__Passage__
[START]
Search Results for: Time

It’s Not a Literary Renaissance When You’ve Been Telling Stories Since the Dawn of Time

AP Photo/Michael Probst

The Native literary community suffered a very public loss when author Sherman Alexie admitted to sexually harassing women. But Alexie was only one of the most visible indigenous writers. Many Native people have written strong literary work for a long time, from Leslie Marmon Silko to Joy Harjo to N. Scott Momaday. At BuzzFeed, Anne Helen Petersen reports on the new generation who is redefining indigenous literature, and how these writers are reclaiming the means of production in the form of their own creative writing programs.

Traditional MFA programs are very Eurocentric, just as American commercial publishing is Eurocentric. Native American tribes have ancient oral traditions, proving again and again that there are many ways to tell stories outside the Western tradition. Now Native American writers have the Institute of American Indian Arts (IAIA) MFA program to provide room to create art unburdened by white aesthetic standards. Founded in 2012, two-thirds of IAIA’s faculty are indigenous, and two of its graduates, Terese Marie Mailhot and Tommy Orange, have recently published searing books that have gotten people talking. In addition to education and encouragement, the program aims to “claim visibility,” because, as the author notes, “Many people in the US have never met a Native American; they don’t see or interact with Natives in their everyday lives. Natives aren’t characters in the books and films and music and art they consume.”
[END]
__Work to do__
A: In the passage on Native American literature, rewrite the stretch from "The Native literary" through "creative writing programs.", substituting "writing community" for "literary community".
B: According to the passage on Native American literature, what share of IAIA's faculty is indigenous?

[Stored dataset items]
[START]
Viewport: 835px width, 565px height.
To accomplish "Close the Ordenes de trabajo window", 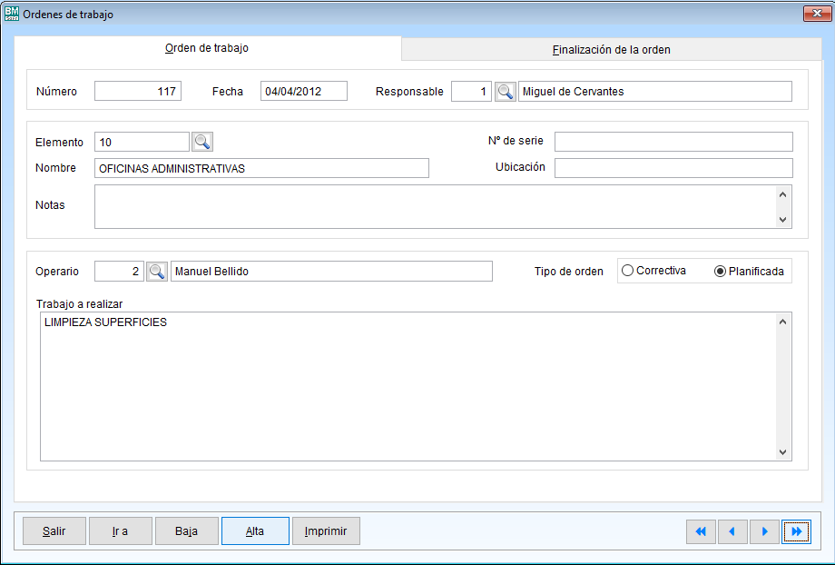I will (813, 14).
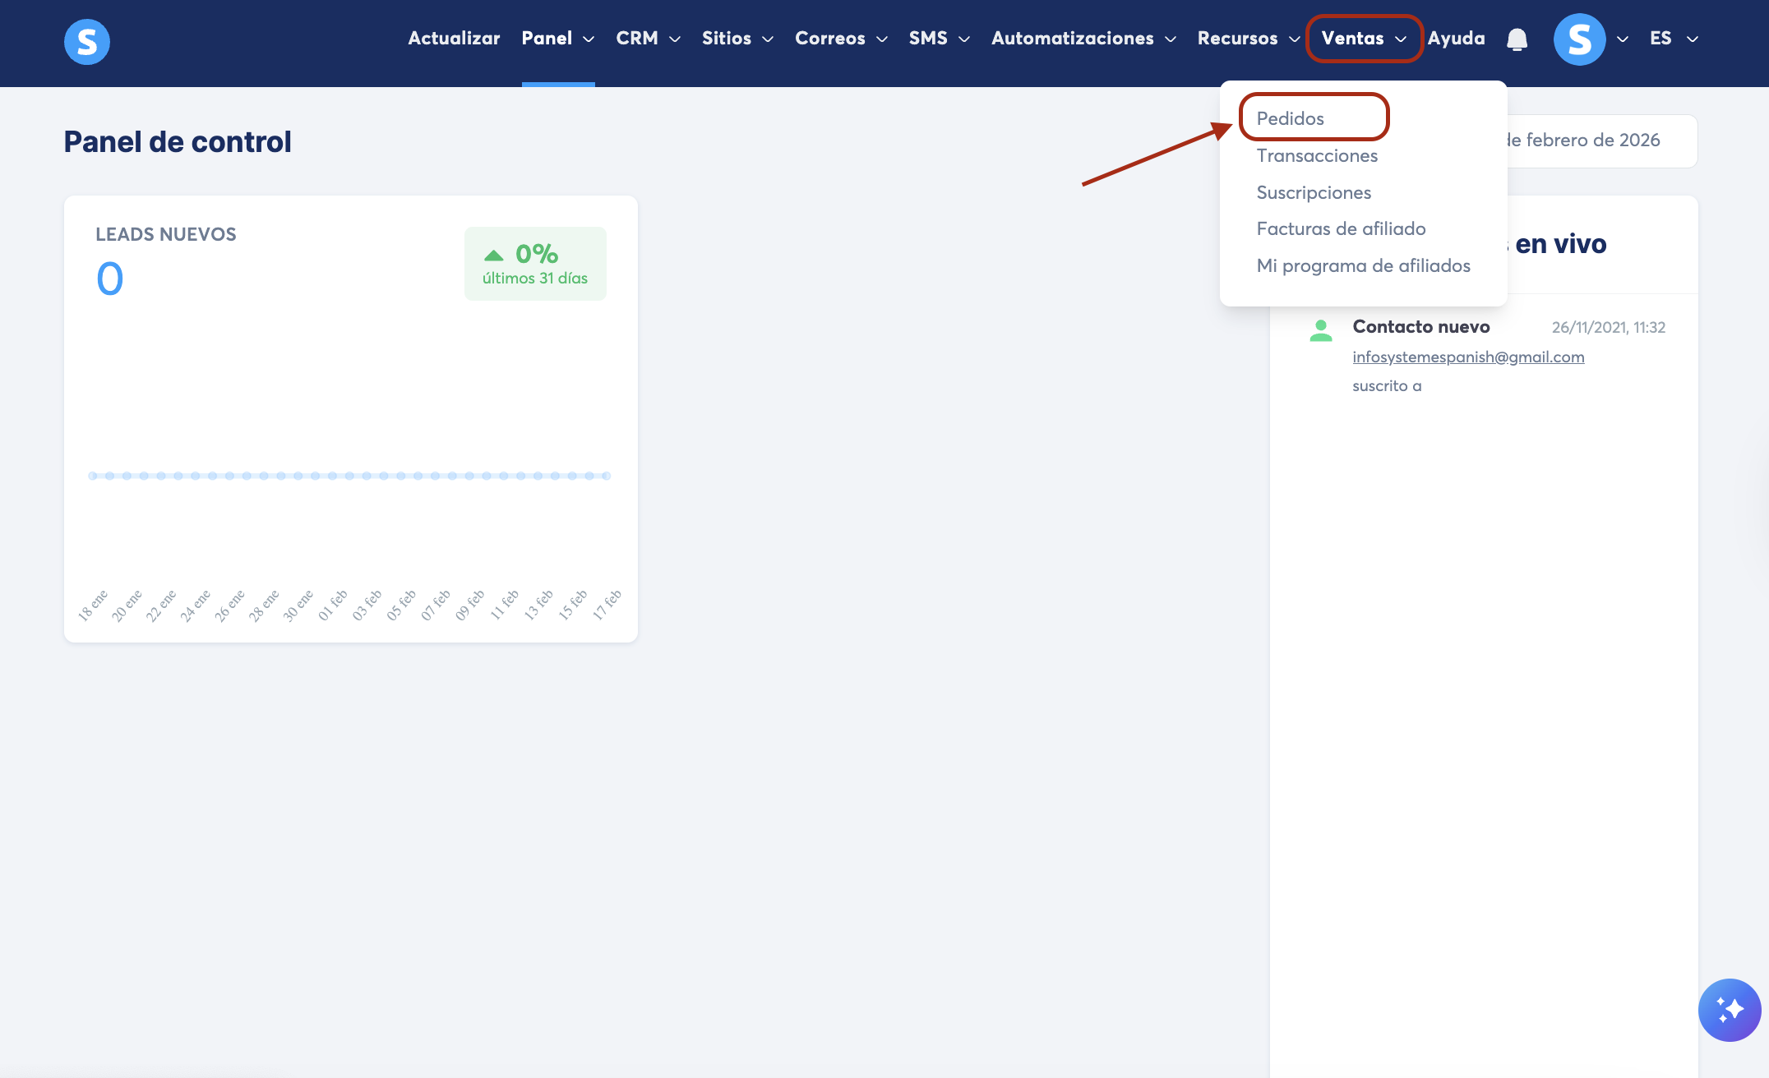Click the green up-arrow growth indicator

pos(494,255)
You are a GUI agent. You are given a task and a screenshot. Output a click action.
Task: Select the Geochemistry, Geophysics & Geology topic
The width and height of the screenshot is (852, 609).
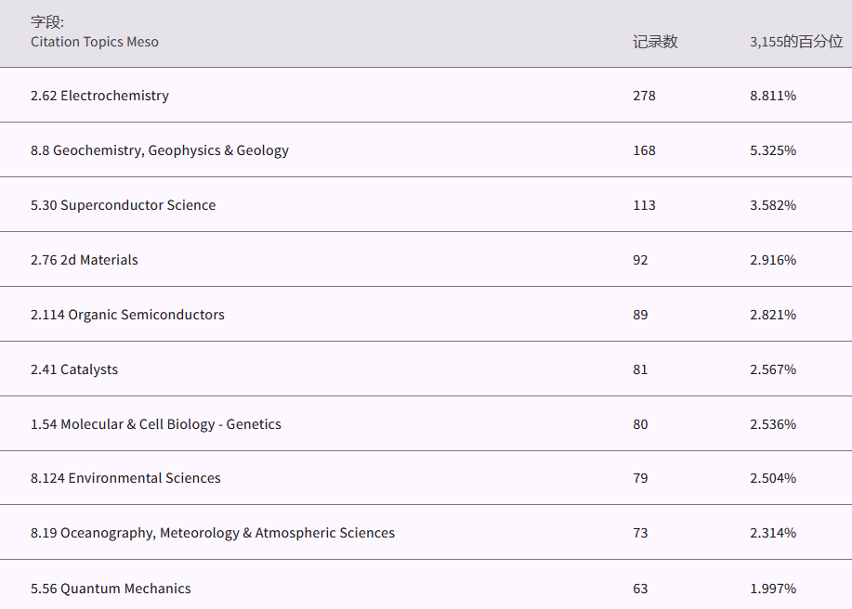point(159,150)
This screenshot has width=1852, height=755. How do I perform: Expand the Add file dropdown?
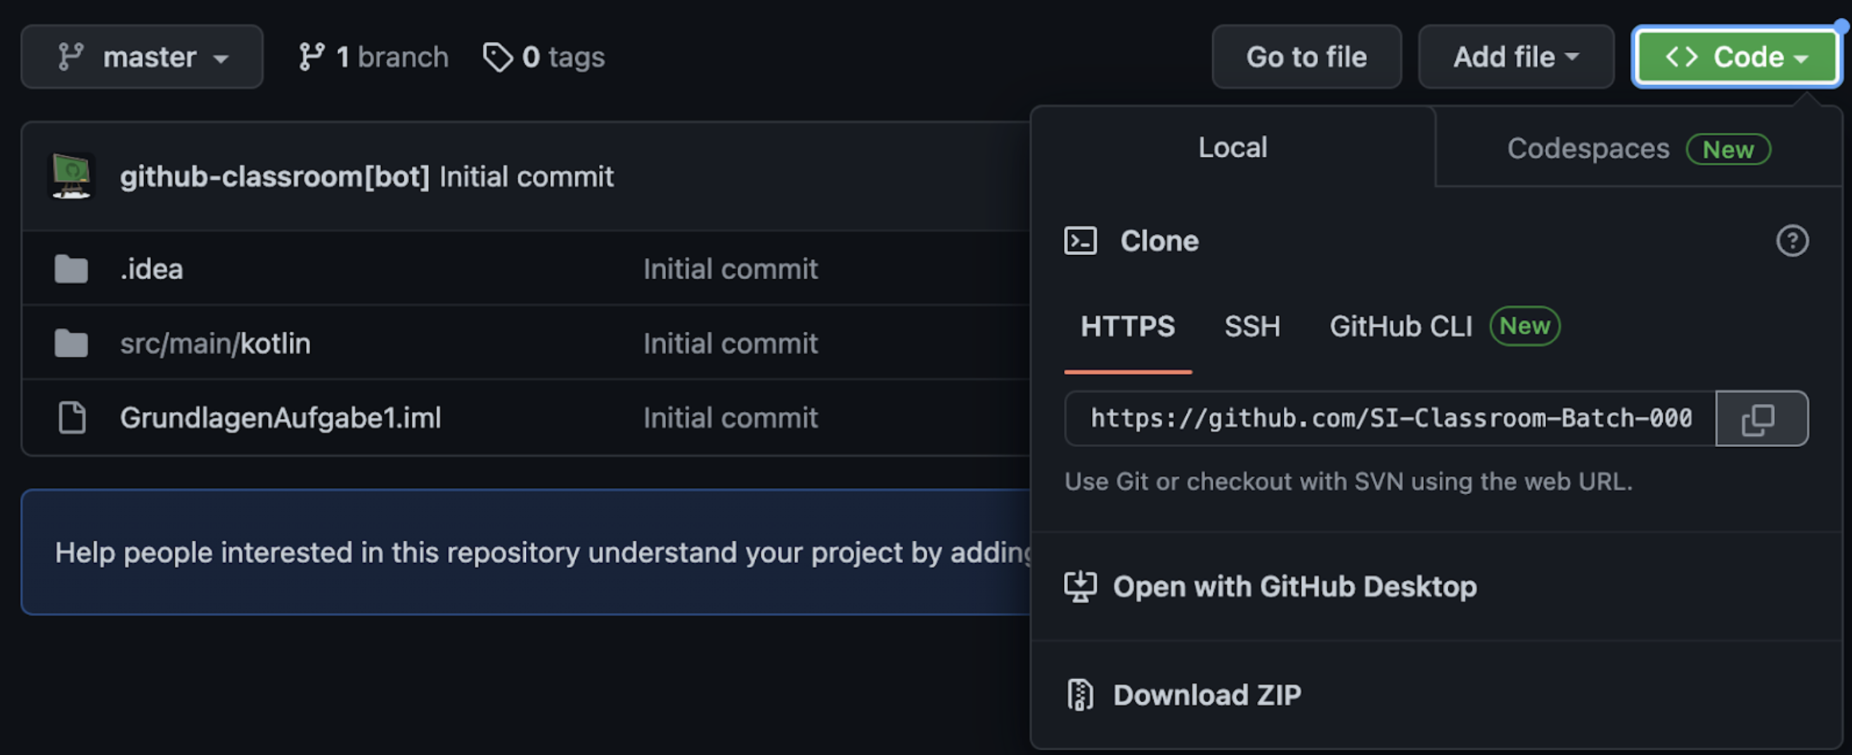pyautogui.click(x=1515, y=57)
[END]
__Response list__
A:
The Native writing community suffered a very public loss when author Sherman Alexie admitted to sexually harassing women. But Alexie was only one of the most visible indigenous writers. Many Native people have written strong literary work for a long time, from Leslie Marmon Silko to Joy Harjo to N. Scott Momaday. At BuzzFeed, Anne Helen Petersen reports on the new generation who is redefining indigenous literature, and how these writers are reclaiming the means of production in the form of their own creative writing programs.

B: Two-thirds